I am 22. I was born with one testicle. Recently I started getting worried about by sex life. I’m a devout Muslim and I have never engaged in sexual intercourse. I am worried about my marital life: maybe I won’t satisfy my wife or maybe I won’t sire children. What should I do? How will I get help? Kindly advise
When there is only one testicle in the scrotal sac, this is called monorchia or monorchidism. It could be because one testicle was not formed at all or it is undescended. When the baby is forming during pregnancy, the testicles develop within the abdomen and then travel down to the scrotal sac during the last three months of pregnancy.

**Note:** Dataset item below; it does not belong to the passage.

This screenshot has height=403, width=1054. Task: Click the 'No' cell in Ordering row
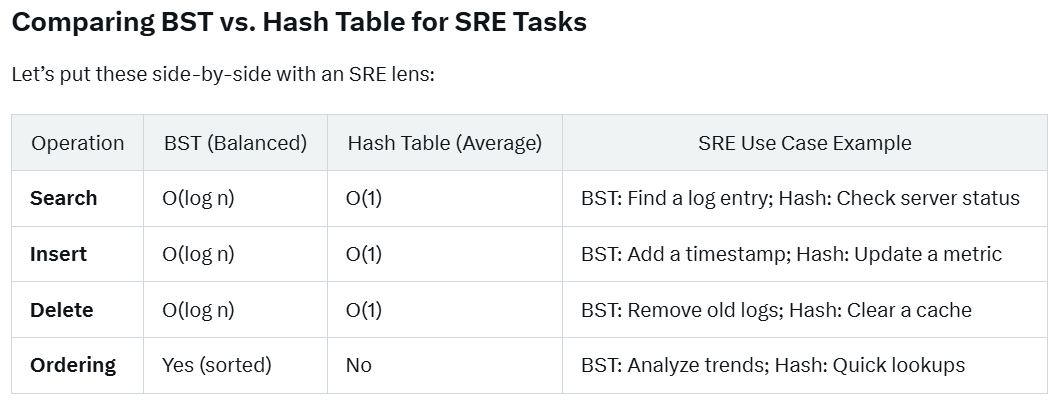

If the testicles have not descended by the time of birth, in most boys, they will come down within the first six months. If the testicles are missing, then one or both testicles may be trapped within the path between the abdomen and the scrotum, and if this is the case, surgery can be done to bring the testicle(s) down and attach it/them to the scrotal sac. However, for the undescended testicle to be able to function normally, then it needs to be corrected within the first year of life.
It is advisable for you to be reviewed by a doctor and get an ultrasound scan to determine whether the second testicle is undescended or if it never formed. If it is undescended, it needs to be located and corrected or removed depending on where it is found and the condition it is in.
For those with one healthy testicle, the sexual function and fertility is usually normal, so unless there are other attendant issues, you should be able to have a mutually satisfying relationship with your future spouse and to have children, should you so wish.
What is a cyst and how does it develop?
Please shed light on this.
A cyst is an abnormal pocket of fluid or semi-solid material that can form anywhere in the body including the skin, brain, bones and internal organs. Most cysts are non-cancerous and may vary from very small in size to very large, and sometimes may be painful. It may also cause a swelling or a lump. Cysts do not usually cause problems unless they are very large, or they are infected, or they are pressing on a nerve or a blood vessel or if they are affecting how an organ works or if they are cancerous.
A cyst may form as a result of an injury, or due to blockage of a duct or passage; or because of a problem with the body tissue in a particular area, or due to infection with a parasite. It may also be as a result of genetic changes or due to inflammation. Rarely, a cyst will be cancerous. All abnormal lumps in the body should be examined, including cysts. Depending on the location, the contents and the symptoms, the cyst may be left untouched, or it may be surgically removed. After removal, the contents are examined for cancer and any identifiable cause such as an infection. Sometimes cysts may develop complications like pain, infection, bleeding and inflammation of surrounding tissues in case they rupture.